*** Opening of SUPPLIED RECORDS ***

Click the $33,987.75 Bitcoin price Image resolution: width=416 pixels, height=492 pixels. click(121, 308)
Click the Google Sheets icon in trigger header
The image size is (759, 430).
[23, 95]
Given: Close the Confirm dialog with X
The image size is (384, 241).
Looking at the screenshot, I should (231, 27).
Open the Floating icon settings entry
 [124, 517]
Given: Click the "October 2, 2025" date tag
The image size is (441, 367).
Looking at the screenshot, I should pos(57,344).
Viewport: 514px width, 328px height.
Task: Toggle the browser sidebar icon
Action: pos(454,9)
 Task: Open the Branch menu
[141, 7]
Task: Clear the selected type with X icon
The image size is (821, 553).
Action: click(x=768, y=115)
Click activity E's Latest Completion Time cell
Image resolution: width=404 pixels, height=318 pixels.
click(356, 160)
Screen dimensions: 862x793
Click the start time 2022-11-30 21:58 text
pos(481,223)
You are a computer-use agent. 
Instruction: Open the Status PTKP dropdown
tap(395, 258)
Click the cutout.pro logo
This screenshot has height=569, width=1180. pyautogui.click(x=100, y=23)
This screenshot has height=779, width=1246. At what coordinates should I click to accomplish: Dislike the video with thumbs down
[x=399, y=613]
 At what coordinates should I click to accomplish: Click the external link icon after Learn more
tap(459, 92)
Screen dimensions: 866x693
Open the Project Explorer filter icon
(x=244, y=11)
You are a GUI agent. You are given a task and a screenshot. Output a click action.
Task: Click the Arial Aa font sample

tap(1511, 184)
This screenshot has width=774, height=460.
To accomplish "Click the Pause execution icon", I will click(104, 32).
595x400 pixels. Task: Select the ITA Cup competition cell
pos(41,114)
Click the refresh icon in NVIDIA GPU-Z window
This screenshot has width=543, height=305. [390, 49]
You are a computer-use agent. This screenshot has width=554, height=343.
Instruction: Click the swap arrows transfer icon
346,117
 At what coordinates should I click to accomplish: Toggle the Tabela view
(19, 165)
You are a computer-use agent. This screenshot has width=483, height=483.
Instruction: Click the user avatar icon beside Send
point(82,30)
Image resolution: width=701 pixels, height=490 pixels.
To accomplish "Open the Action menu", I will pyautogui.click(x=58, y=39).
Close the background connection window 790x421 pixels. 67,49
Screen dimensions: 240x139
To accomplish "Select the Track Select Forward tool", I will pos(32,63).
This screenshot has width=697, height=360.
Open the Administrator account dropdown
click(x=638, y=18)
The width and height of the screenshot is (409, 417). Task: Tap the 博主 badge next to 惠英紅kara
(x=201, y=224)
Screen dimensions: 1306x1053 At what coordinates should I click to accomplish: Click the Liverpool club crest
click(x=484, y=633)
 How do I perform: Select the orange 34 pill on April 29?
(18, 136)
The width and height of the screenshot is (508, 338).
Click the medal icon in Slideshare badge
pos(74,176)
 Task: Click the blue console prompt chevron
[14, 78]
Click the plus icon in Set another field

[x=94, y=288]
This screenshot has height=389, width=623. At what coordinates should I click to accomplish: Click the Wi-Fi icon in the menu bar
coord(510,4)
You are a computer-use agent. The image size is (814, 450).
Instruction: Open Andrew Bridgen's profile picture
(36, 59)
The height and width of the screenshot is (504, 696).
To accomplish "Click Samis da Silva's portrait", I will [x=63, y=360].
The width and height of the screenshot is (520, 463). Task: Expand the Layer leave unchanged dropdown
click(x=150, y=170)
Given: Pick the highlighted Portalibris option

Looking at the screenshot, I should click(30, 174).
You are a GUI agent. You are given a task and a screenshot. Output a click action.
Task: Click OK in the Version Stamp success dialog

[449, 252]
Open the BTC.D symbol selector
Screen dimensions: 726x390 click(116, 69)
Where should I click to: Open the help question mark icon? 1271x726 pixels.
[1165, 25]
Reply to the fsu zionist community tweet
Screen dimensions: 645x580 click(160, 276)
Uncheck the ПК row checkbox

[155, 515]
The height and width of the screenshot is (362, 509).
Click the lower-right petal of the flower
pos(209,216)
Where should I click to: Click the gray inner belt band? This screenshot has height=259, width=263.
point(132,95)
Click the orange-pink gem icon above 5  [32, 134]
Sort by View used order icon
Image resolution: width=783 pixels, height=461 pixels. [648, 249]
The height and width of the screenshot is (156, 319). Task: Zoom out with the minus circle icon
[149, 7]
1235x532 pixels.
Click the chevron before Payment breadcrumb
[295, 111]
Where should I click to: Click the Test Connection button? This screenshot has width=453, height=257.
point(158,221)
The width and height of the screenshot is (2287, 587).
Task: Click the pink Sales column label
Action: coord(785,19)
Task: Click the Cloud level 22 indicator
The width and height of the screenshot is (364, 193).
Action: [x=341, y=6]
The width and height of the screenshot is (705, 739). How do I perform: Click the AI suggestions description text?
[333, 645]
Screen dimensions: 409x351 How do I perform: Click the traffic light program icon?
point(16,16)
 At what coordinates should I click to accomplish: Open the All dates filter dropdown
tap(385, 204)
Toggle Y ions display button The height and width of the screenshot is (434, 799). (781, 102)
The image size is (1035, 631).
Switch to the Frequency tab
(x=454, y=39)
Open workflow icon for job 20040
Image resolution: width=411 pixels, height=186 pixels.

*** Close of SUPPLIED RECORDS ***

- WORK TO COMPLETE -
Return all data verbatim.

- SOLUTION TO THIS PROBLEM -
Click the $33,987.75 Bitcoin price Image resolution: width=416 pixels, height=492 pixels. click(121, 308)
Click the Google Sheets icon in trigger header
The image size is (759, 430).
[23, 95]
Given: Close the Confirm dialog with X
The image size is (384, 241).
Looking at the screenshot, I should (231, 27).
Open the Floating icon settings entry
 [124, 517]
Given: Click the "October 2, 2025" date tag
The image size is (441, 367).
Looking at the screenshot, I should pos(57,344).
Viewport: 514px width, 328px height.
Task: Toggle the browser sidebar icon
Action: pos(454,9)
 Task: Open the Branch menu
[141, 7]
Task: Clear the selected type with X icon
The image size is (821, 553).
Action: click(x=768, y=115)
Click activity E's Latest Completion Time cell
Image resolution: width=404 pixels, height=318 pixels.
click(356, 160)
Screen dimensions: 862x793
Click the start time 2022-11-30 21:58 text
pos(481,223)
You are a computer-use agent. 
Instruction: Open the Status PTKP dropdown
tap(395, 258)
Click the cutout.pro logo
This screenshot has height=569, width=1180. pyautogui.click(x=100, y=23)
This screenshot has height=779, width=1246. At what coordinates should I click to accomplish: Dislike the video with thumbs down
[x=399, y=613]
 At what coordinates should I click to accomplish: Click the external link icon after Learn more
tap(459, 92)
Screen dimensions: 866x693
Open the Project Explorer filter icon
(x=244, y=11)
You are a GUI agent. You are given a task and a screenshot. Output a click action.
Task: Click the Arial Aa font sample

tap(1511, 184)
This screenshot has width=774, height=460.
To accomplish "Click the Pause execution icon", I will click(104, 32).
595x400 pixels. Task: Select the ITA Cup competition cell
pos(41,114)
Click the refresh icon in NVIDIA GPU-Z window
This screenshot has width=543, height=305. [390, 49]
You are a computer-use agent. This screenshot has width=554, height=343.
Instruction: Click the swap arrows transfer icon
346,117
 At what coordinates should I click to accomplish: Toggle the Tabela view
(19, 165)
You are a computer-use agent. This screenshot has width=483, height=483.
Instruction: Click the user avatar icon beside Send
point(82,30)
Image resolution: width=701 pixels, height=490 pixels.
To accomplish "Open the Action menu", I will pyautogui.click(x=58, y=39).
Close the background connection window 790x421 pixels. 67,49
Screen dimensions: 240x139
To accomplish "Select the Track Select Forward tool", I will pos(32,63).
This screenshot has width=697, height=360.
Open the Administrator account dropdown
click(x=638, y=18)
The width and height of the screenshot is (409, 417). Task: Tap the 博主 badge next to 惠英紅kara
(x=201, y=224)
Screen dimensions: 1306x1053 At what coordinates should I click to accomplish: Click the Liverpool club crest
click(x=484, y=633)
 How do I perform: Select the orange 34 pill on April 29?
(18, 136)
The width and height of the screenshot is (508, 338).
Click the medal icon in Slideshare badge
pos(74,176)
 Task: Click the blue console prompt chevron
[14, 78]
Click the plus icon in Set another field

[x=94, y=288]
This screenshot has height=389, width=623. At what coordinates should I click to accomplish: Click the Wi-Fi icon in the menu bar
coord(510,4)
You are a computer-use agent. The image size is (814, 450).
Instruction: Open Andrew Bridgen's profile picture
(36, 59)
The height and width of the screenshot is (504, 696).
To accomplish "Click Samis da Silva's portrait", I will [x=63, y=360].
The width and height of the screenshot is (520, 463). Task: Expand the Layer leave unchanged dropdown
click(x=150, y=170)
Given: Pick the highlighted Portalibris option

Looking at the screenshot, I should click(30, 174).
You are a GUI agent. You are given a task and a screenshot. Output a click action.
Task: Click OK in the Version Stamp success dialog

[449, 252]
Open the BTC.D symbol selector
Screen dimensions: 726x390 click(116, 69)
Where should I click to: Open the help question mark icon? 1271x726 pixels.
[1165, 25]
Reply to the fsu zionist community tweet
Screen dimensions: 645x580 click(160, 276)
Uncheck the ПК row checkbox

[155, 515]
The height and width of the screenshot is (362, 509).
Click the lower-right petal of the flower
pos(209,216)
Where should I click to: Click the gray inner belt band? This screenshot has height=259, width=263.
point(132,95)
Click the orange-pink gem icon above 5  [32, 134]
Sort by View used order icon
Image resolution: width=783 pixels, height=461 pixels. [648, 249]
The height and width of the screenshot is (156, 319). Task: Zoom out with the minus circle icon
[149, 7]
1235x532 pixels.
Click the chevron before Payment breadcrumb
[295, 111]
Where should I click to: Click the Test Connection button? This screenshot has width=453, height=257.
point(158,221)
The width and height of the screenshot is (2287, 587).
Task: Click the pink Sales column label
Action: coord(785,19)
Task: Click the Cloud level 22 indicator
The width and height of the screenshot is (364, 193).
Action: [x=341, y=6]
The width and height of the screenshot is (705, 739). How do I perform: Click the AI suggestions description text?
[333, 645]
Screen dimensions: 409x351 How do I perform: Click the traffic light program icon?
point(16,16)
 At what coordinates should I click to accomplish: Open the All dates filter dropdown
tap(385, 204)
Toggle Y ions display button The height and width of the screenshot is (434, 799). (781, 102)
The image size is (1035, 631).
Switch to the Frequency tab
(x=454, y=39)
Open workflow icon for job 20040
Image resolution: width=411 pixels, height=186 pixels.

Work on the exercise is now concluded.